### What you will do
Carry on the Dragon Quest VIII review below from the end of its last paragraph.

- Review Price: £29.99
In Europe, we’ve had to wait a long time to play a Dragon Quest. Those of us who really started playing these things with Final Fantasy VII have long wondered what it would be like to play Japan’s other big RPG, but without a detailed knowledge of the language we’ve been left out in the cold. As a result, the release of Dragon Quest VIII – the first entry seen over here and the first on PS2 – couldn’t have been any more anticipated.
So it’s somehow fitting that, with Dragon Quest: The Journey of the Cursed King as it’s known over here, patience is a necessary virtue. To be totally honest, the first three hours are a bind. The action moves at a painfully slow pace and your two-strong starting party can be wiped out with ease, sending you straight back to the nearby town and forcing you to redo whole dungeons from the start.

### Information supplied
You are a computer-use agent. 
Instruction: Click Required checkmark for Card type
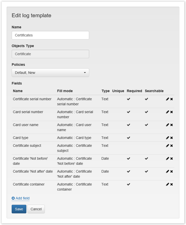[128, 138]
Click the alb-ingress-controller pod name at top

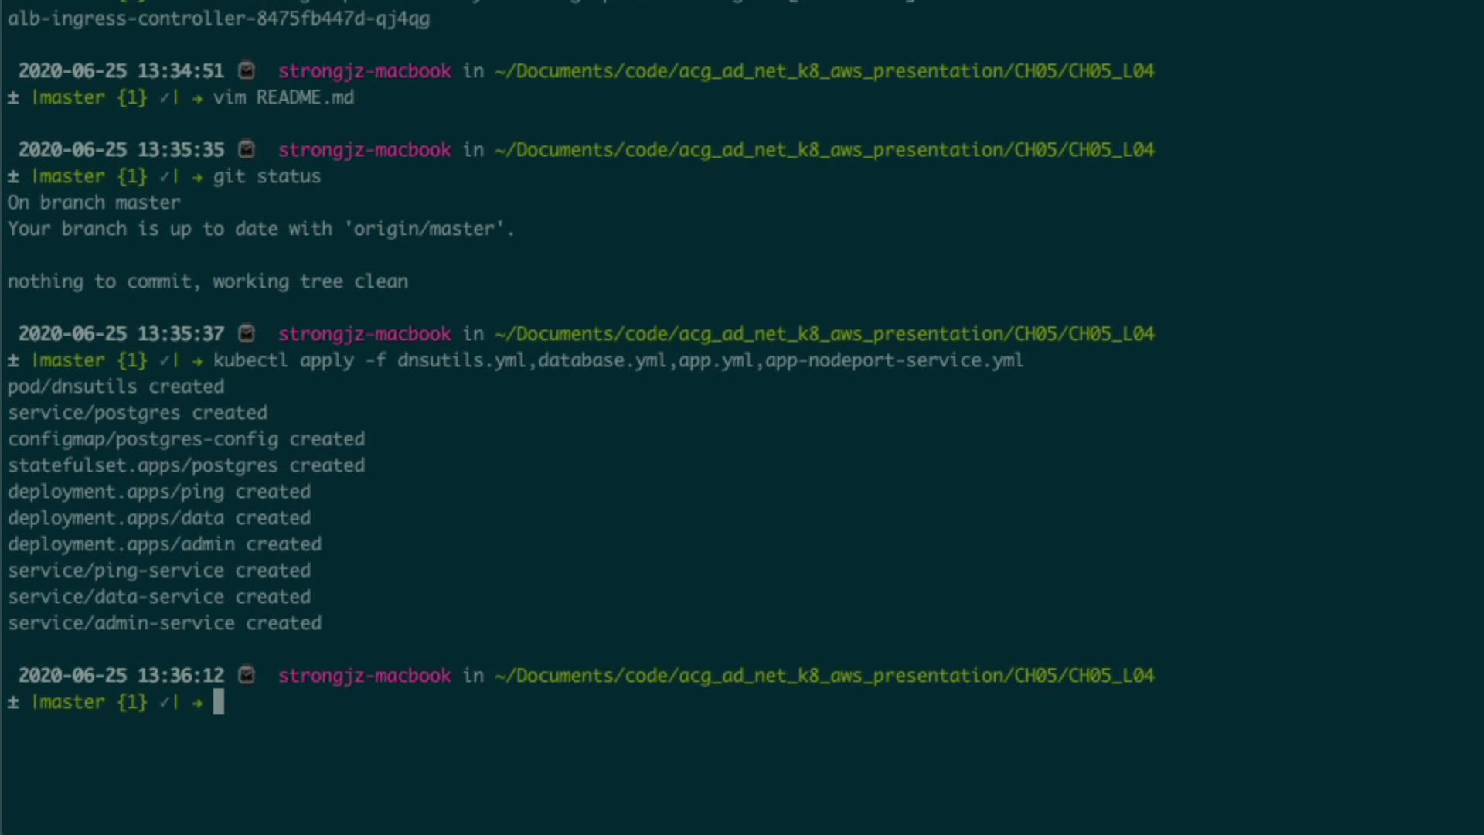(219, 19)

### Result for this task
To make things worse, the game hits you immediately with ludicrous numbers of that old Japanese RPG horror: the wandering monster. Even the simplest journey seems stretched to the point of misery. In effect, you’re made to feel like Dragon Quest’s whipping boy, and it’s at this point that the negative thoughts keep coming: “Haven’t RPGs got a lot further on than this? Shouldn’t I be having fun by now?” you’ll ask. From the simple turn-based combat to the basic character progression system, Dragon Quest feels like a Japanese RPG of early nineties vintage. It’s certainly less complex and more accessible than the Final Fantasy series has become, yet it’s oddly hardcore in its own way. It feels like it should be able to reach an audience that doesn’t usually play RPGs, yet it would lose most casual gamers within thirty minutes of the off.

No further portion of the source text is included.